Keeping Up vs. Keeping Ahead: Banking Strategy

Time to read: 5 minutes to gain a different prespective

A decade after the financial crisis the banking landscape has altered dramatically. There are now signs of real recovery following a period of intense competition, significant digital disruption and an unprecedented wave of regulation and conduct risk sanctions. Institutions are returning profits and shareholder returns, risk weighted asset exposures have decreased, investment growth is supported by low interest rates and high stock valuations sustained by modest fiscal easing. 

The banking landscape remains the bastion of giants, and these giants have awoken from their forced slumber. Yes, disruptive ecosystem options that are powered by new entrants have secured a strong and burgeoning foothold; in some cases, these new entrants have returned a profit. Encouraged by a favourable regulatory regime (e.g.Regulatory Sandbox, Open Banking, PSD2, etc.), the options available to consumers continue to expand. 

With positive stress tests behind them and increased investment levels, incumbent institutions are, with relative ease, replicating and—in some cases—partnering with ecosystem providers to afford similar offerings to the disruptive new entrants. These incumbents’ institutions are actively standing up digital-only propositions as a means to ‘test, learn and compete’. This is an encouraging development, and from experience the credible capability options available have increased in nature.

Your right to prosper

In some circles, there is the mindset that, now that conditions have improved – a BAU strategic view of the world will suffice; using an approach that is oriented around a focused view of existing customers, and responding to digital disruption through the creation of a mobile application - ‘voilà!’ strategy complete.

However, this is not quite the case, and raises some interesting questions:

  • How strategic is your strategy?
  • Is your stated ‘Keeping Ahead’ strategy actually a ‘Keeping Up’ strategy in disguise?
  • How robust is your strategy against a sustained and aggressive threat?
  • How secure is your strategic right to prosper?

Unfortunately, and all too often, strategies fail to truly leverage insight, foresight and the vision to accomplish either a ‘Keeping Up’ or ‘Keeping Ahead’ position; add to this sub-optimal strategy translation and execution, and business outcomes will not be favourable.

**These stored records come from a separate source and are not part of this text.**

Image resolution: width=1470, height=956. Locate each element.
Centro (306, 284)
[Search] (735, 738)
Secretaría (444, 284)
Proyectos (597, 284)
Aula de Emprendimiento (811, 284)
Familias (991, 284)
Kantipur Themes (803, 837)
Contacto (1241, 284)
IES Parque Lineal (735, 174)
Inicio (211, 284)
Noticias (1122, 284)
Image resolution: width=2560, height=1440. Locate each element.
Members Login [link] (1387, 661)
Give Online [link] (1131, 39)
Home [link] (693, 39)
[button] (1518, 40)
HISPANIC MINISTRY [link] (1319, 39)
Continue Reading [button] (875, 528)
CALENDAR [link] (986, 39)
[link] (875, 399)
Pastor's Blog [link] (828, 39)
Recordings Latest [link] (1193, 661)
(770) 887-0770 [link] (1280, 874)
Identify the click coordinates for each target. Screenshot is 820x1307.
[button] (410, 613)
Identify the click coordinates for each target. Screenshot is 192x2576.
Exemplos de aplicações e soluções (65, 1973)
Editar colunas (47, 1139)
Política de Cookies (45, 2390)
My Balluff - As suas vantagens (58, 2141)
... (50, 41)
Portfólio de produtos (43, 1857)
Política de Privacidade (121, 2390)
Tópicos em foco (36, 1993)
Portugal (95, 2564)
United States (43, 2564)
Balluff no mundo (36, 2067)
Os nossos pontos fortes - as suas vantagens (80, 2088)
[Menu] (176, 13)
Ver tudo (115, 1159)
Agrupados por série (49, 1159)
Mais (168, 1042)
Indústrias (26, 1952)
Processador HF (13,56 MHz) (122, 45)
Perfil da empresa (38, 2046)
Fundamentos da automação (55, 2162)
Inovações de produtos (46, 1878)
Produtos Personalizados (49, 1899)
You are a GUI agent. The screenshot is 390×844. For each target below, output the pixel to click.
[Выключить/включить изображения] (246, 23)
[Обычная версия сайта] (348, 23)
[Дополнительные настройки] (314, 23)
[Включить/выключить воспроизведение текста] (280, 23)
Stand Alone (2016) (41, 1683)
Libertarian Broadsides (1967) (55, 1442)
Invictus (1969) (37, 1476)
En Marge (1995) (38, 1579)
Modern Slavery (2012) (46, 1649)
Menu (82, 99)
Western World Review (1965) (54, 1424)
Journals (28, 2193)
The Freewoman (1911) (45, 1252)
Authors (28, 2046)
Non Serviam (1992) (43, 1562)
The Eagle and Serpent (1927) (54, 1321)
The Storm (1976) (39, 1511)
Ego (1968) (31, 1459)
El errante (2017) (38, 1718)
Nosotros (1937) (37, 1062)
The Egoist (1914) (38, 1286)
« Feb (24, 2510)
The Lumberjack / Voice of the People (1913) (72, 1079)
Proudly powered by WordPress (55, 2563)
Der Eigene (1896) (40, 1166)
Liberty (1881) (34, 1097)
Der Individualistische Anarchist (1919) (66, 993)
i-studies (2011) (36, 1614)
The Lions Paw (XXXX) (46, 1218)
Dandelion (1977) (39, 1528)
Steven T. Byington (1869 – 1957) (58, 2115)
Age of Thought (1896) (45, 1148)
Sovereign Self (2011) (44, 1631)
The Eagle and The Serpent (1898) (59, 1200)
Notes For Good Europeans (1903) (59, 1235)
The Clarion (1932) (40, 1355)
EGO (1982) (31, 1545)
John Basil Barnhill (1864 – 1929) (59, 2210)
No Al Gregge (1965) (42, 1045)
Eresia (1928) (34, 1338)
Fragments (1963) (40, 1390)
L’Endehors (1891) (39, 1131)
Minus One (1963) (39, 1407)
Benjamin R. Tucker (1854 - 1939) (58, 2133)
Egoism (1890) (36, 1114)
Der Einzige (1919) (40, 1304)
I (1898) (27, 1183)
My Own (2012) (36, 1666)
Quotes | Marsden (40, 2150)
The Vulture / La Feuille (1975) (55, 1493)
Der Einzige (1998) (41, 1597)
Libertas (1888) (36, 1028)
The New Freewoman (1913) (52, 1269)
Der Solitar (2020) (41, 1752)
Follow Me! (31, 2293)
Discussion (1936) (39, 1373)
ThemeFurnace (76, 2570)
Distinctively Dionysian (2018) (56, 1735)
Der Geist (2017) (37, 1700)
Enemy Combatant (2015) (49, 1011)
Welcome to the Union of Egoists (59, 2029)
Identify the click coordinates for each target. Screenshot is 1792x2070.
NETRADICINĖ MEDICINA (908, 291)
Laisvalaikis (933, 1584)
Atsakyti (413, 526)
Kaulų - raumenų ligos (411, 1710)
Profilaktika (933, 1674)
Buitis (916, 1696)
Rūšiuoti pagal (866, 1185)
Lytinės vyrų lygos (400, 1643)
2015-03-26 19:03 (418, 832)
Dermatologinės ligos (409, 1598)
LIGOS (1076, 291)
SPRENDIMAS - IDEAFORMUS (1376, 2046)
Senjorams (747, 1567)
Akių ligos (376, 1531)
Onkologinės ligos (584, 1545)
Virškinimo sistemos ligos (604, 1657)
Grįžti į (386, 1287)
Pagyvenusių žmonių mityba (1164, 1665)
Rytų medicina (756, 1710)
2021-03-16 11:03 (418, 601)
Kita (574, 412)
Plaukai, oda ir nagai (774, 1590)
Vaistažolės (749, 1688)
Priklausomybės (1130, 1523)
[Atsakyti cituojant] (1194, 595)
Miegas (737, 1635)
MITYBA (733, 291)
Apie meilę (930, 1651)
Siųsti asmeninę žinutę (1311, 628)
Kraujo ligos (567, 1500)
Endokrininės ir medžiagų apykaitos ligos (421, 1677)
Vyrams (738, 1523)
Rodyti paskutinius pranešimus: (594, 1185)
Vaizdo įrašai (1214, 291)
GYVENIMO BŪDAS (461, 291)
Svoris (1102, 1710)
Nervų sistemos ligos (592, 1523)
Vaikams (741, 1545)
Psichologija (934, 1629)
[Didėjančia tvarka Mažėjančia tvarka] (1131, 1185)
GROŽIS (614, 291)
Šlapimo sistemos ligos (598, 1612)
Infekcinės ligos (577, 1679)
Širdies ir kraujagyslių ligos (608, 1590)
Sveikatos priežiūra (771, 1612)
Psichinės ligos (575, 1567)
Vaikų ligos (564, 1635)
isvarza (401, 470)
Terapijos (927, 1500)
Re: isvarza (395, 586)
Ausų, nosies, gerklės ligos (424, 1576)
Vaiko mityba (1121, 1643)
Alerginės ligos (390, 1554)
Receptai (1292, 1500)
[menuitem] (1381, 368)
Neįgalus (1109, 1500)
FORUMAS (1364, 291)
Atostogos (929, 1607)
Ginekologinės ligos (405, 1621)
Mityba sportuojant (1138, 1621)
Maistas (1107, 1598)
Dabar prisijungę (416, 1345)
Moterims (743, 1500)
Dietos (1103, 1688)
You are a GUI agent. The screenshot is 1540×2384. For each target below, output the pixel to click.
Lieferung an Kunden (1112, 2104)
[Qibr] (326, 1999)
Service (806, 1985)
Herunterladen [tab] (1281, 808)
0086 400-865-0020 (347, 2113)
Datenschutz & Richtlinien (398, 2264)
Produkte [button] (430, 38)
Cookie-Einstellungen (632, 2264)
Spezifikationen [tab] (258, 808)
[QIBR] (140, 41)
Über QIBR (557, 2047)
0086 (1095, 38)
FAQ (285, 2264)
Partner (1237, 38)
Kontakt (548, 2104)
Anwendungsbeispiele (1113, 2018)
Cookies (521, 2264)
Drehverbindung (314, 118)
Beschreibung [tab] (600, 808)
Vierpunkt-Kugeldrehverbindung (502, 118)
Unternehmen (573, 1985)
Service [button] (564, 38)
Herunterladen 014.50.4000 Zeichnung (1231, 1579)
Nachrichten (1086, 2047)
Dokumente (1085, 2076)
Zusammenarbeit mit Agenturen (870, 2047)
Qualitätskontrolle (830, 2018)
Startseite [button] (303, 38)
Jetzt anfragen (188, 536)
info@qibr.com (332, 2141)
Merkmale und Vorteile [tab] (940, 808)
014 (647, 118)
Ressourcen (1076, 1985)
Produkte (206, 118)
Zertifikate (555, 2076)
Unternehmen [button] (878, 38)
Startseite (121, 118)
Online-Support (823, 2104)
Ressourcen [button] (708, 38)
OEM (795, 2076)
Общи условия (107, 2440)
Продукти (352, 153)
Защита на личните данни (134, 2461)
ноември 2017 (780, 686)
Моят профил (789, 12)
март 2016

The Giants’ Causeway: GAFAM

Size begets size—welcome Google, Amazon, Facebook, Alibaba and Microsoft (GAFAM); these giants are not actually organisations, they are marketplaces that wield significant power and influence and these giants are actively advancing into the realm of financial services (e.g. Amazon Loans, Google Wallet, payments via Facebook Pay by Messenger, etc.). GAFAM have one thing in common and it is pretty simple:

'they make and/or provide things that people want to buy, easy'.

Having worked with these organisations, banks and building societies, GAFAM’s ability to innovative, underpinned by their agility, capability, technology and disruptive mind-set, is unprecedented. At the last count, Amazon had 300m+ users worldwide, with Amazon Prime customers spending an average of $1,000 per year. Furthermore, Facebook has access to the largest pool of personal data (watch out for the GDPR!). To date, GAFAM growth has been enabled by a lack of meaningful regulation, of course they may change over the coming years.

I am of the view that banking business and technological strategies should be formed using this reality-informed lens. Roll forward 5-7 years and it is probable that incumbent and new entrant banks will retract and become nothing more than data custodians and utility providers with disproportionate cost-income ratios.

This is the time to revisit and refresh one’s banking strategy, its’ translation and execution vehicles, and to test the robustness and predictability of its successful delivery.

"Keeping Up or Keeping Ahead has just become a whole lot harder".